Le phénomène est désormais une réalité pour une poignée de clients au Danemark et en Belgique, qui ont observé ces derniers mois la chute continuelle du taux variable de leur crédit immobilier jusqu'à passer sous la barre de 0 %. Cet invraisemblable scénario est rendu possible par une politique monétaire exceptionnellement accommodante. Malheureusement, sauf surprise, il ne devrait pas se reproduire en France.

Des crédits immobiliers à taux négatif en Belgique et au Danemark

Dès 2015, environ 750 clients de la banque danoise Realkredit avaient eu une agréable surprise en observant l'évolution des mensualités de leur crédit immobilier à taux variable. Grâce à un taux d'intérêt devenu négatif, ils devaient désormais rembourser moins que le capital emprunté. Ce phénomène est en passe de se reproduire cette année chez certains clients belges des banques BNP Fortis et ING. Là aussi, certains crédits à taux variable souscrits avant 2012 commencent à s'affoler et à afficher des taux négatifs, conduisant la banque à rembourser elle-même une partie du capital emprunté par ses clients.

Le principe du taux d'intérêt négatif peut être assez difficile à cerner. Concrètement, un emprunteur bénéficiant d'un crédit immobilier à taux négatif ne paie plus d'intérêts et bénéficie d'une ristourne sur le remboursement dû sur le capital emprunté. Si, par exemple, un particulier doit rembourser 600 € au titre du principal pour un mois donné, et que son taux variable négatif lui rapporte 30 €, il n'aura plus que 570 € à payer à sa banque.

En cause : la faiblesse des taux Euribor

La plupart des crédits révisables font varier leur taux d'intérêt en fonction de l'évolution de l' « Euribor », taux auquel les banques peuvent elles-mêmes se financer auprès de la banque centrale. Or, l'Euribor à trois mois n'avait jamais atteint des niveaux aussi bas. Il est entré pour la première fois en territoire négatif au mois d'avril 2015, en affichant - 0,001 %. Depuis, le mouvement a progressé et l'Euribor à trois mois atteint désormais - 0,25 %. La banque centrale européenne envisagerait par ailleurs d'amplifier sa politique monétaire très accommodante à compter du mois de juin, avec la possibilité pour les banques d'emprunter sur trois ou quatre ans à un taux de - 0,4 % !

Les banques qui ont accordé des crédits immobiliers à des taux devenus négatifs ne perdent donc pas nécessairement de l'argent. Elles bénéficient elles-mêmes de conditions de financement très souples auprès de la banque centrale. Les banques peuvent donc se permettre ces largesses auprès de leurs propres clients.

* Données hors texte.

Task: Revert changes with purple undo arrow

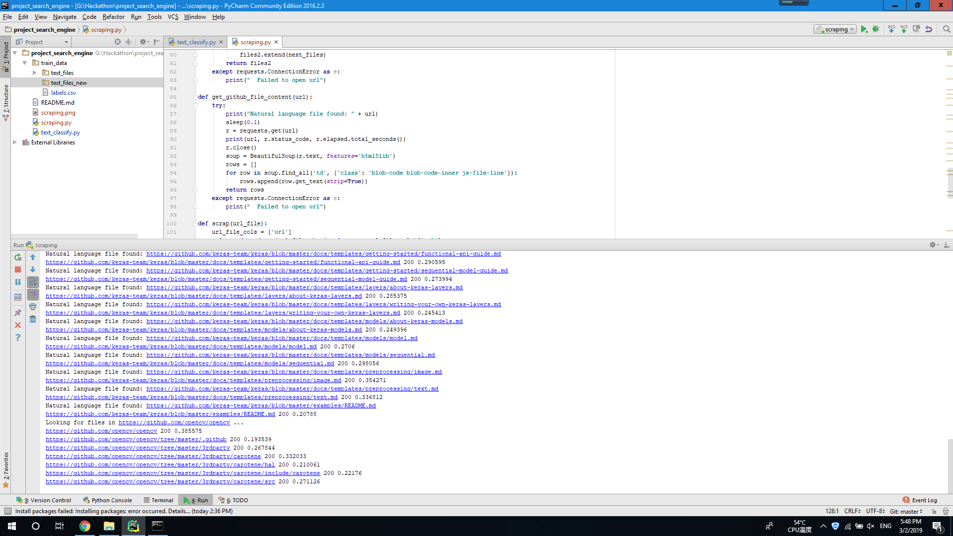Action: pos(929,29)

Un scénario peu vraisemblable en France

La France bénéficie elle aussi des conditions exceptionnelles qui régissent actuellement le marché du crédit. Les nouveaux prêts immobiliers atteignent chaque mois de nouveaux planchers historiques. Selon le baromètre Crédit Logement/CSA, le taux d'intérêt moyen toutes durées d'emprunt confondues d'un crédit immobilier n'était plus que de 1,97 % au mois de mars 2016.

Un scénario à la belge ou à la danoise impliquant des taux négatifs est cependant quasiment impossible. Le phénomène est en effet lié au mécanisme du crédit à taux variable, lequel demeure une rareté en France où les crédits à taux fixe règnent sans partage. Le taux variable ne représente que 0,4 % de la production totale du crédit immobilier dans Hexagone en mars 2016. Avec la chute des taux d'intérêt, les ménages français peuvent prétendre à des taux fixes dont ils auraient seulement pu rêver quelques années plus tôt, ce qui est loin de les inciter à choisir un taux variable… De plus, par crainte de taux négatifs, les banques françaises font tout pour dissuader les emprunteurs de choisir un taux variable. Elles vont même jusqu'à augmenter artificiellement leur grille tarifaire en la matière ou à la supprimer complètement, à l'instar de la Société Générale.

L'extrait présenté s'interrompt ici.